PARTS OF THE EXERCISE:
a - Answer these questions using the St Pat's grant article:
(i) How much money does the Impact100 Fremantle grant put toward the Oral Health Clinic?
(ii) On what date did Dr Russell Gordon present the final pitch to donors?
(iii) In what year was St Pat's Oral Health Clinic launched?
b - Translate this sentence from the St Pat's grant article into Spanish: "The funds will allow us to treat so many more people, relieve more suffering and give back smiles."
c - Carry on writing the St Pat's grant article after its final paragraph.

DOCUMENT SECTION:

Game-changing grant for St Pat’s

Posted on 10th November 2020

Group of 8 smiling people

The Australian Dental Health Foundation (ADHF) has been awarded the 2020 Impact100 Fremantle grant, with a community investment of $100,000 going towards St Pat’s Community Support Centre’s Oral Health Clinic.

This game-changing grant will enhance the facilities and staffing at St Pat’s Oral Health Clinic, which provides free dental care to people experiencing homelessness and disadvantage in the south-west metropolitan region.

It was the second year running that the ADHF had been a finalist in Impact100 Fremantle, an annual grant program run by the Fremantle Foundation in which 100 donors each contribute $1,000 towards a local charity or community group.

Dr Russell Gordon, ADHF WA Committee Chair, presented the final pitch to donors at the Fremantle Foundation on Thursday 5 November.

“The Impact 100 event on Thursday was the culmination of a four-step process over eight months: proposal, submission, site visit and final pitch – to be voted on the night by the 100 donors,” Dr Gordon explains.

“It was a challenge for us being clinicians rather than fundraisers, but the ADHF committee are a talented team and worked together effectively with St Pat’s to get a result we only dreamed of.

“The funds will allow us to treat so many more people, relieve more suffering and give back smiles.”

Since its launch in 2016, St Pat’s Oral Health Clinic has provided extractions, restorations and scale and cleans to hundreds of patients, completely free of charge, at St Pat’s Day Centre in Fremantle.

St Pat’s Community Support Centre CEO Michael Piu commented: “While we have excellent government-sector medical care in Australia, the reality is that many people experiencing homelessness can’t afford the co-payments required for more complex dental procedures and often leave dental problems untreated, running the risk of developing life-threatening diseases.

“This funding will enable us to provide life-changing dental care to a far greater number of people – giving them back their smiles and, ultimately, their confidence and self-esteem, which is such a vital part of recovery.”

INFORMATION GIVEN:
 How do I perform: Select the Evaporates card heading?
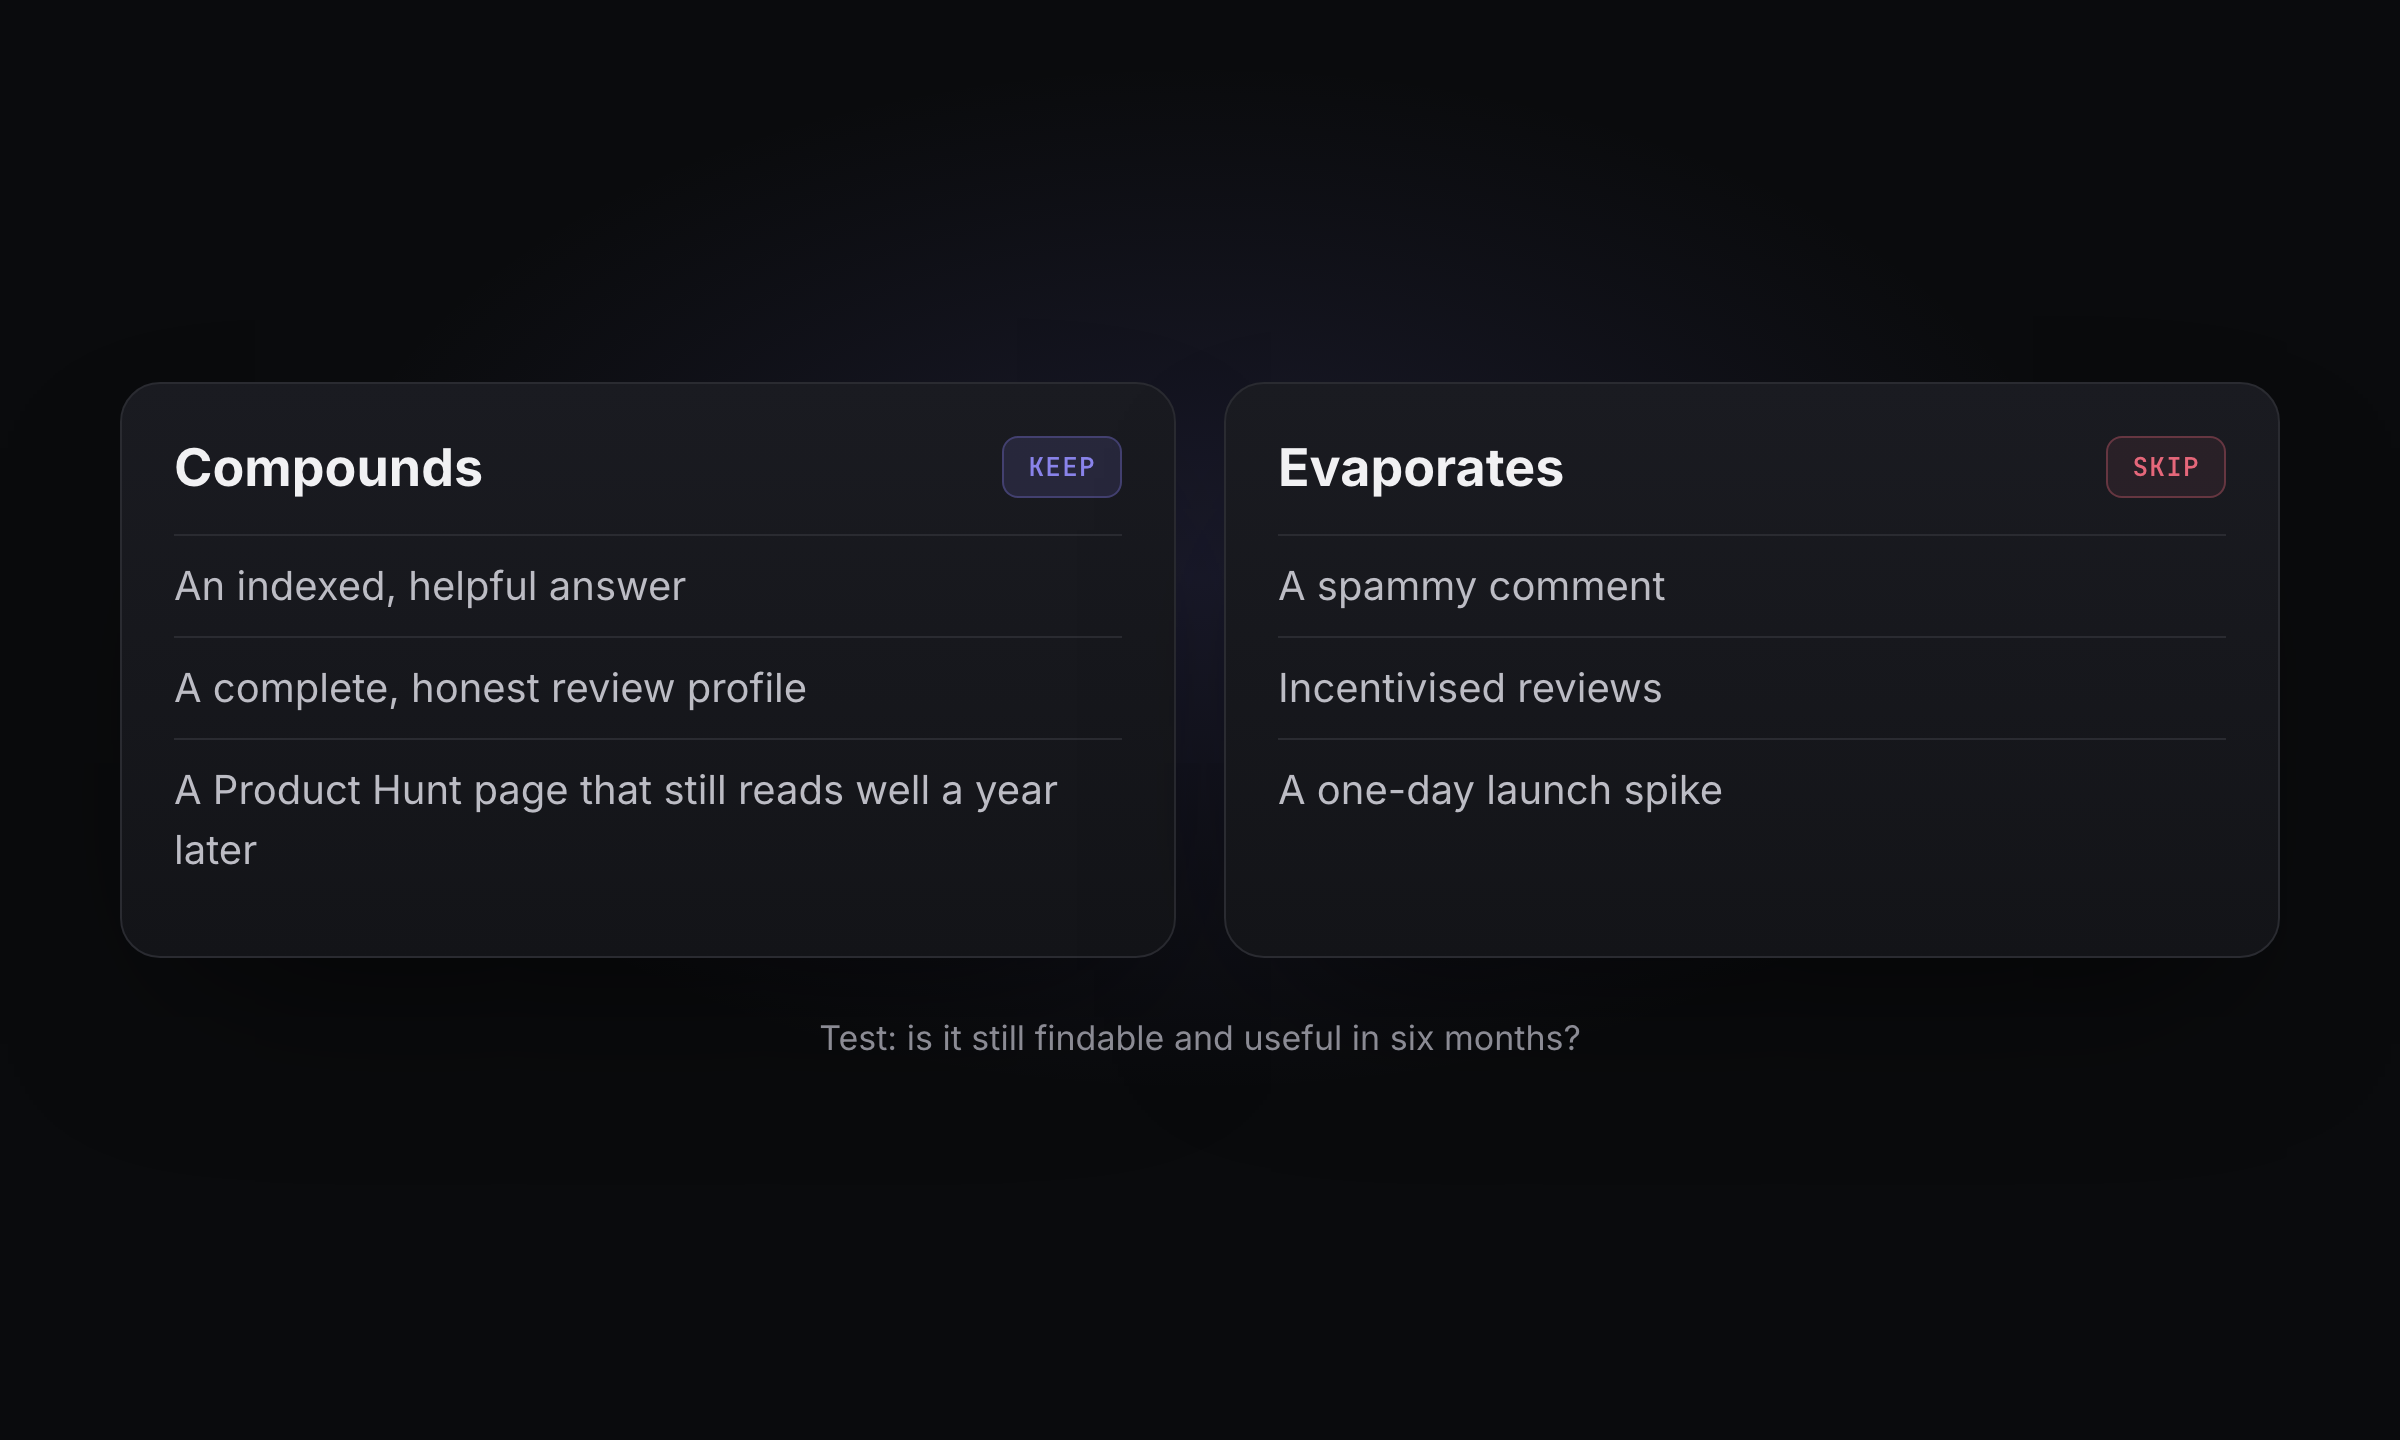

--

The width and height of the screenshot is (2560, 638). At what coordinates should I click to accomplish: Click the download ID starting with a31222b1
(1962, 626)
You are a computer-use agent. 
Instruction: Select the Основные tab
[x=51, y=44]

==

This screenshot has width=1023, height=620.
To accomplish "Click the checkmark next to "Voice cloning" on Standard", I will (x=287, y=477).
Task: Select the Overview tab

RESPONSES FOR EACH TASK:
a -
(i) $100,000
(ii) Thursday 5 November
(iii) 2016

b - Los fondos nos permitirán tratar a muchas más personas, aliviar más sufrimiento y devolver sonrisas.

c -
The ADHF was founded by Dr Dennis Gregory, former head of the Oral Surgery Department at Fremantle Hospital, who noticed the over-representation of people experiencing homelessness, arriving in his department with life-threatening complications.

The ADHF has provided $767,814 in pro-bono services to 633 patients at St Pat’s Oral Health Clinic over the last four years. But, according to Dr Russell Gordon, the demand for complex procedures outstrips the supply of pro bono lab work on offer.

The Australian Dental Association of WA proudly supports the ADHF and St Pat’s. ADAWA President, Dr Sean Archibald, is also a regular volunteer.

“ADAWA congratulates ADHF WA and St Patrick’s Fremantle Community Support Centre on their success at Thursday evening’s voting for the Fremantle Foundation’s Impact 100 grant,” Dr Archibald commented.

“The grant will allow this amazing service to thrive in the coming years as it continues to provide this vital service.”

Among the upgrades to the Oral Health Clinic, the grant will enable St Pat’s to hire a qualified Dental Nurse, who can coordinate treatment plans to make the process smoother and faster.

Andrea Paterson, WA State Coordinator of the ADHF, commented: “To be acknowledged for the exceptional service that St Patrick’s Oral Health Clinic provides to the local community makes me very proud of the WA ADHF team and our partnership with St Patrick’s Community Support Centre.

“Many thanks to Impact 100 Fremantle Foundation’s donors for voting the WA ADHF team as winners of the $100,000 grant last Thursday night at the Awards and Presentation Night.”